OK, I’m aware of the fact that I’m supposed to hate Wes Craven’s My Soul to Take. Even people who are none-too-choosy about horror movies hate it. And I mean hate it, with the kind of fervor I tend to reserve for movies with talking animals. Problem is, I don’t hate the movie at all. I cannot and will not claim that it’s good, but not only did I have fun watching it—some of the fun Craven perhaps didn’t intend for me to have—but I found it to be an interesting movie. And I found it even more interesting in terms of Craven’s filmography. I’ll also admit that I was happy to see an attempt at an R-rated horror movie that in no way was torture porn. The film’s detractors may argue that in this case it’s the audience that’s being tortured, but I’m not on board with that.
Nevertheless, as I say, this isn’t really a good movie. The story is on the silly side, and the basic premise is not exactly inspired: Seven children are born in a small town at the exact moment a serial killer (stage actor Raul Esparza) maybe meets his demise, and 16 years later murders start happening again. Plus, the movie wants to have it both ways—with the whole “is the Riverton Ripper still alive or did his soul duck into one of these babies?” idea—and it doesn’t pull it off. The plotting is clunky and rife with holes. These holes, however, are often amusing. I mean, did our hero, Bug (Max Thieriot, Chloe), just happen to have a lot of feathers on hand to whip up overnight the film’s elaborate condor costume (don’t ask), or did he run out and denude a few turkeys? And from what did he create the presumably ersatz condor puke and bowel eruption (please don’t ask)?
It gets worse—or better, depending on your taste for screwiness. Why does the Ripper look like a shabby Rob Zombie? He looked pretty presentable when he was seen in the prologue. Speaking of the prologue, why is he harder to kill than the love child of Jason Voorhees and Michael Myers? There’s nothing supernatural going on at that point—or is there? There’s a plot twist that you’ll see long before it reveals itself, but when it does, I can pretty much guarantee you’ll burst out laughing—or at least be seized by unseemly giggles.
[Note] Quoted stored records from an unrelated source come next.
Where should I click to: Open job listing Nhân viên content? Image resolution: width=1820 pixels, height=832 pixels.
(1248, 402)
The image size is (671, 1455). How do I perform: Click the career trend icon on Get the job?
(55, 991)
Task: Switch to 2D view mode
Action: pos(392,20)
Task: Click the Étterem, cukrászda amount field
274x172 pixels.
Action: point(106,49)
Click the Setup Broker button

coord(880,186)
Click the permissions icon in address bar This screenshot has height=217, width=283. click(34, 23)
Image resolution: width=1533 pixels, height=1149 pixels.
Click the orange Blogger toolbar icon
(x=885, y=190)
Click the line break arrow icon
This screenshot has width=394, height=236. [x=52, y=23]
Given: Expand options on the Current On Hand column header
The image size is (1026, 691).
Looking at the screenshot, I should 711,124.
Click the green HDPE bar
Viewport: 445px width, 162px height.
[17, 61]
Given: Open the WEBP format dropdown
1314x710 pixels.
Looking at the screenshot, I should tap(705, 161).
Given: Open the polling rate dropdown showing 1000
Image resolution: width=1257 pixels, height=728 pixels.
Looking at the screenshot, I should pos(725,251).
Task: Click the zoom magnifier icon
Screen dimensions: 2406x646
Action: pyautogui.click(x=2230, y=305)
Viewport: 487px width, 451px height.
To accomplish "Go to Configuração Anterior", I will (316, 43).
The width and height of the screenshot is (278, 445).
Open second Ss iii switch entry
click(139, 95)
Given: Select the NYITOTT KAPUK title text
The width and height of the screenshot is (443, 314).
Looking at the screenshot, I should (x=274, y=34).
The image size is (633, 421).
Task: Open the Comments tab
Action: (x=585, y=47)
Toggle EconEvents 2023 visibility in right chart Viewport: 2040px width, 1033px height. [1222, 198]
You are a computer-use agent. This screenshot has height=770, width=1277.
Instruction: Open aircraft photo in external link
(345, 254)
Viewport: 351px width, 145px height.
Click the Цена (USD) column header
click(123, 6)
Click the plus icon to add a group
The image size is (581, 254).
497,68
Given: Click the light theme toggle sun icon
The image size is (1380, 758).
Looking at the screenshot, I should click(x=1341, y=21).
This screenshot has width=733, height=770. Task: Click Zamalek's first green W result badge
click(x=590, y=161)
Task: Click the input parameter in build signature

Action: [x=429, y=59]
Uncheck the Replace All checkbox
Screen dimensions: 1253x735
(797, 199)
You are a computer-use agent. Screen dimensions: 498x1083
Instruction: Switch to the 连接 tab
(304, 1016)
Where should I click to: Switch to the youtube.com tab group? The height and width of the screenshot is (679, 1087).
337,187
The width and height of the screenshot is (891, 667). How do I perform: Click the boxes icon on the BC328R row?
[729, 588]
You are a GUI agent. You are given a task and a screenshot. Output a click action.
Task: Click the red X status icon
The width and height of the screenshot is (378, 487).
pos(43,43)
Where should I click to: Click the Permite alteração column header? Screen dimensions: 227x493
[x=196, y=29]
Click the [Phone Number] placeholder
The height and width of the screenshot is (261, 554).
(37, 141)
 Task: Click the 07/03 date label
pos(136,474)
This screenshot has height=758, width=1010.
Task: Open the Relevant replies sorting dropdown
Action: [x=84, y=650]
What you’ll make of a strange re-working of the mirror scene from Duck Soup (1933), I can’t even guess. We can throw in that the retrofitted 3-D is so lame that it might as well not be there, which really makes the “special event” admission surcharge seem like a cash grab.
So why am I kinda sorta not really recommending, but mildly defending this movie? Well, as noted, I had fun with it. I was entertained. I wasn’t repelled by it as I have been with so many recent horror pictures. That may, in fact, be why so many horror fans are trashing it—it’s out of step with the times. It’s not nasty for its own sake. This isn’t the Craven of Last House on the Left (1972) and The Hills Have Eyes (1977)—or their non-Craven remakes. It’s more Craven in “local legend” form and without the postmodern snarkiness of the Scream franchise. If anything, this movie’s greatest weakness may be that it’s too sincere—and too silly to support that.
Also in its favor is the fact that I actually liked the characters. I thought they were reasonably well drawn, and I got the sense that Craven himself liked them. I’m intrigued by his creation of Penelope (Zena Grey, In Good Company). She first appears like the teenage version of Piper Laurie’s Margaret White from Carrie (1976), but her Jesus-freak demeanor turns out to be more complex than that and she’s actually sympathetic and weirdly likable. It feels like Craven has made peace with his repressively religious childhood. It’s too bad he kills her off fairly early—but then, he wastes no time killing off most of the cast, robbing the film of much in the way of suspense.
The place where Craven errs the most is in his villain. The Ripper is fine as a tortured psycho of the multiple-personality-disorder kind in the prologue—at least till the “can’t kill him with a stick” biz kicks in. But the later Rob Zombie version is just plain weird. He is like a cheesy funhouse creation. In fact, he practically jumps out and says, “Boo!” I won’t say it’s not funny, but I will say it’s not very scary—except maybe the first murder, which comes so out of nowhere that you’re apt to think it’s a dream-sequence gag, only it’s not. Still, it’s not enough.
So should you go or stay home? Probably the latter, but if you go in knowing that it’s clunky, silly, out of step and that you’re really being gigged by the 3-D charge, you might get some fun out of it. Maybe. Rated R for strong bloody violence and pervasive language, including sexual references.